WRITTEN REQUEST
Rewrite the entries below with each "screenshot" changed to "image" and nothing else altered. Leave the pictures out of your version.

Pointing records for text and elements
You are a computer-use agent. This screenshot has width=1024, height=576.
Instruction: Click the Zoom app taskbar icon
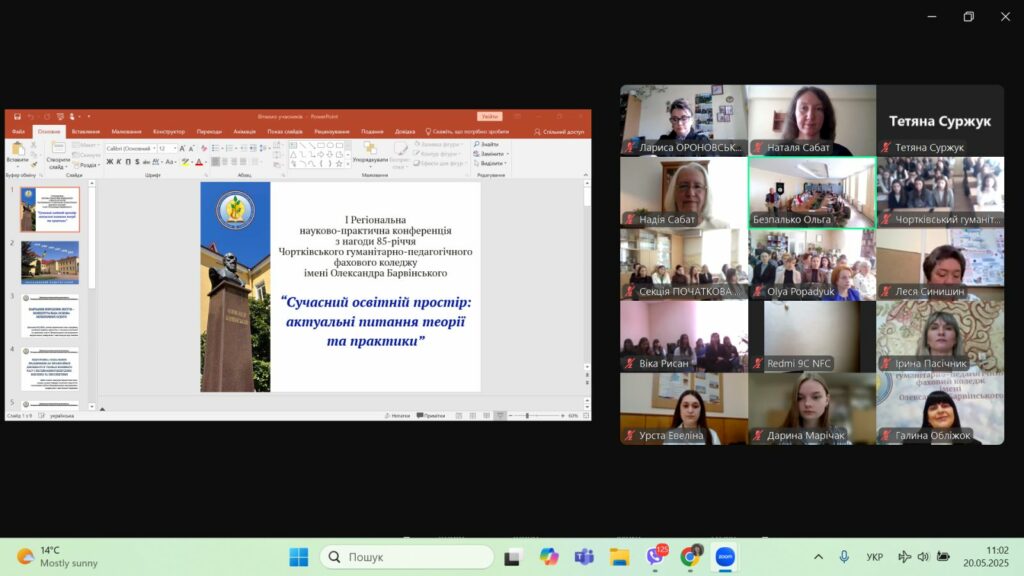pos(725,556)
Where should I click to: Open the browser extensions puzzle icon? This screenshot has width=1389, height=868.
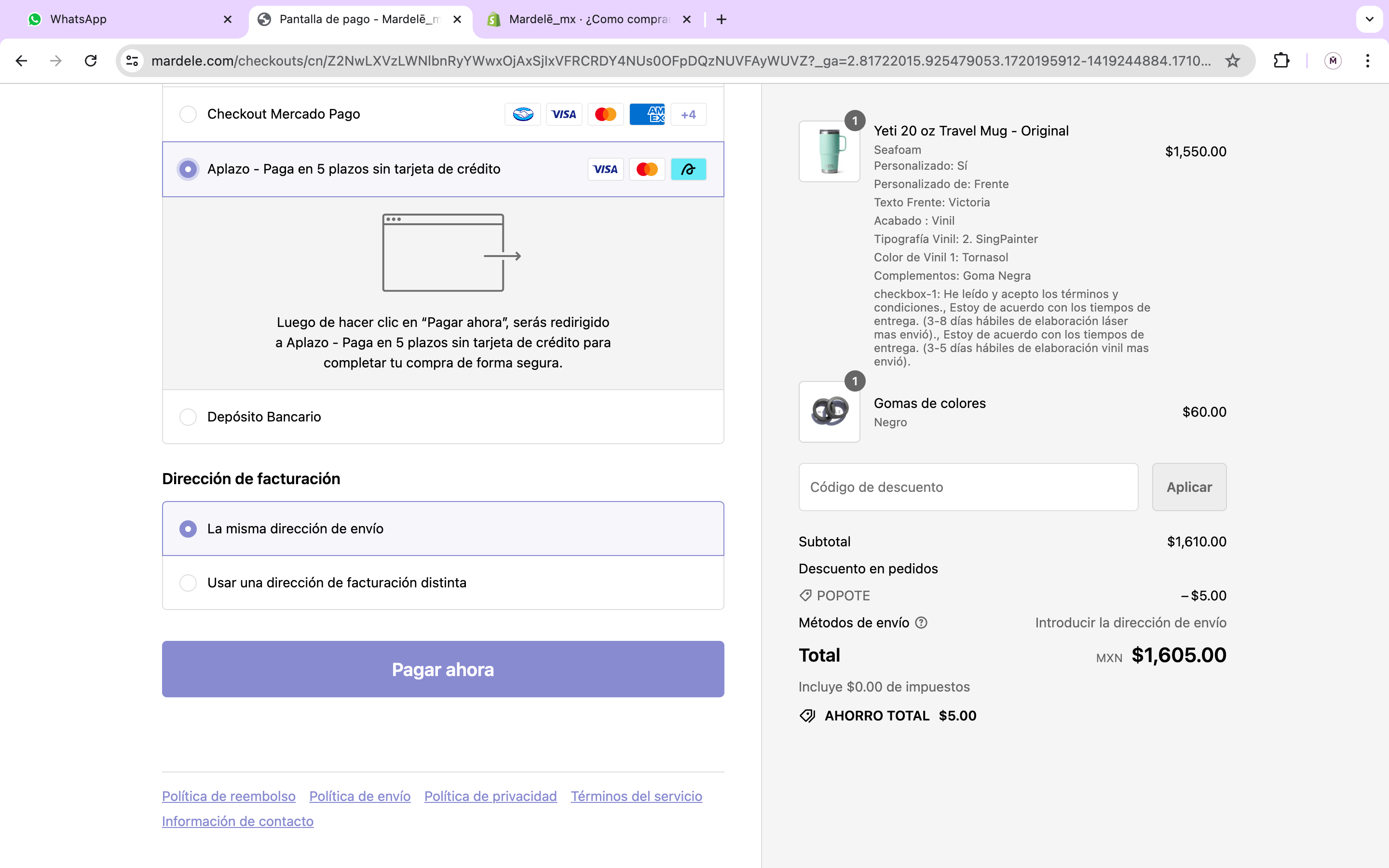tap(1281, 61)
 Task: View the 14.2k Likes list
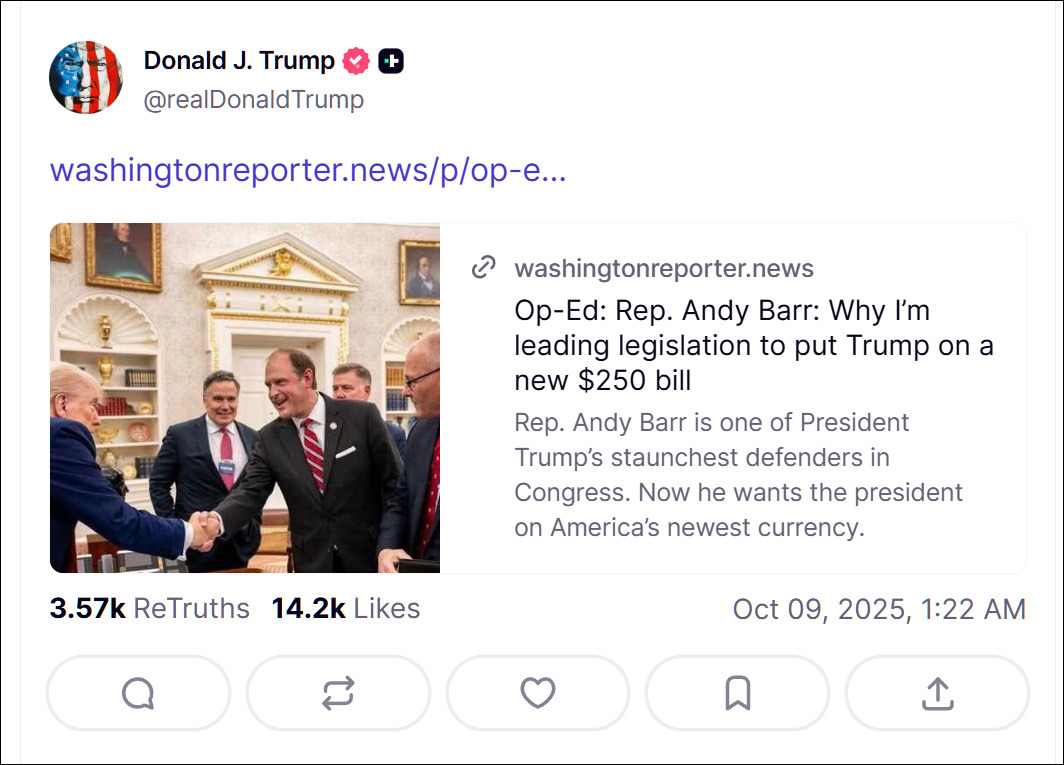point(345,608)
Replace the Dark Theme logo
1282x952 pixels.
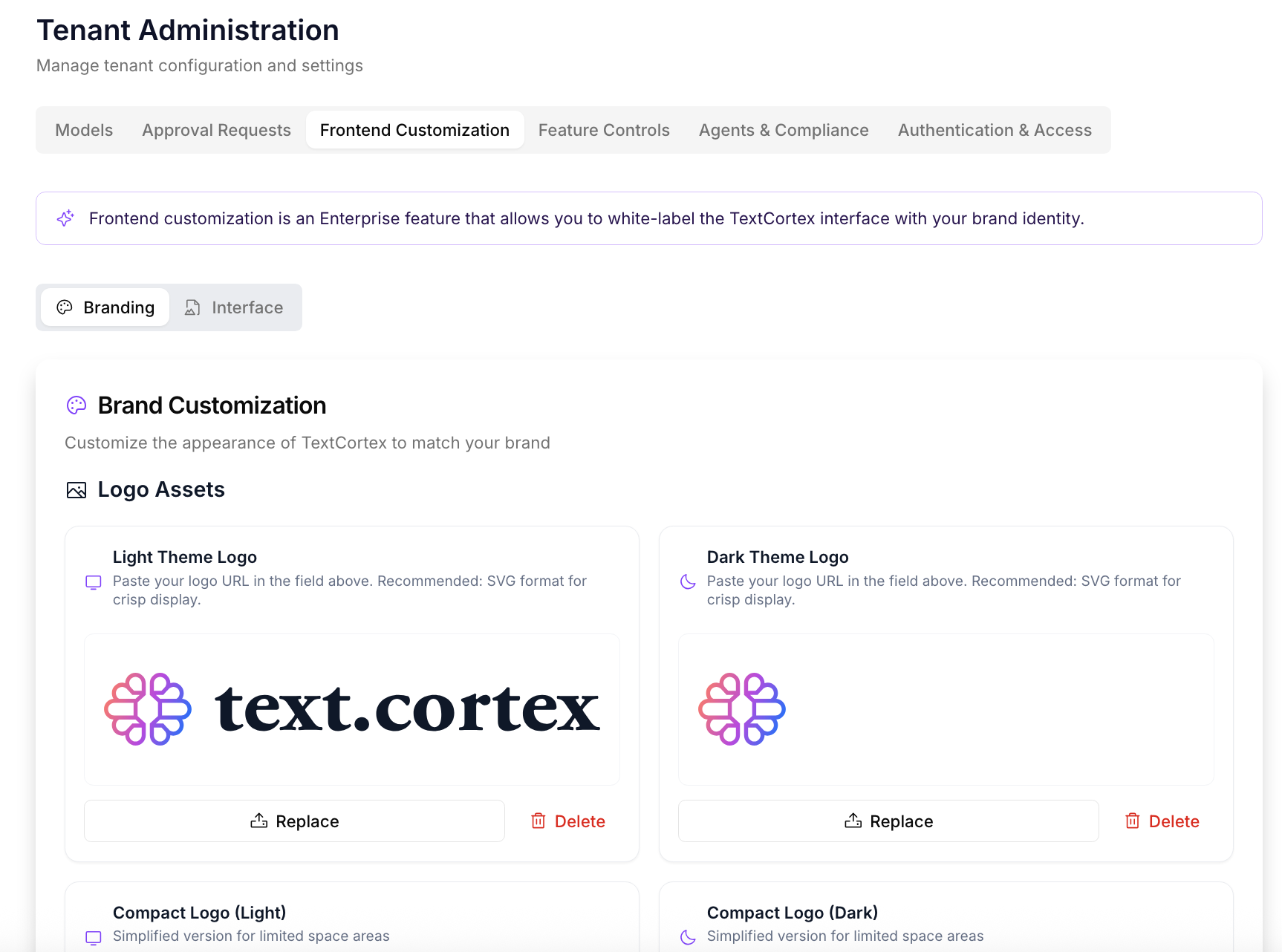[x=888, y=821]

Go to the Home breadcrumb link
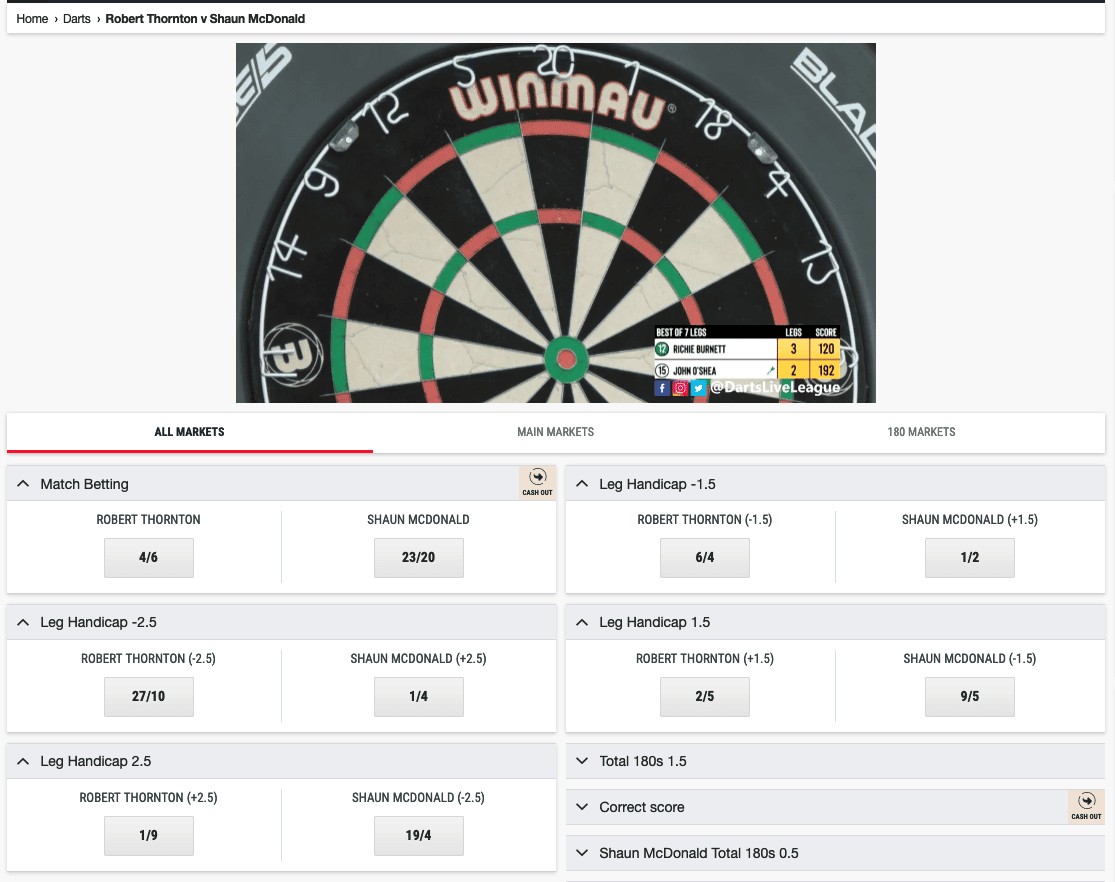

RESULT FOR THIS EXERCISE
You are a computer-use agent. This image has width=1024, height=576.
Instruction: Click the Zoom app taskbar icon
pos(725,556)
Where should I click to: Open the browser extensions puzzle icon? This image has width=1389, height=868.
tap(1281, 61)
 Task: View the 14.2k Likes list
point(345,608)
Replace the Dark Theme logo
1282x952 pixels.
[x=888, y=821]

Go to the Home breadcrumb link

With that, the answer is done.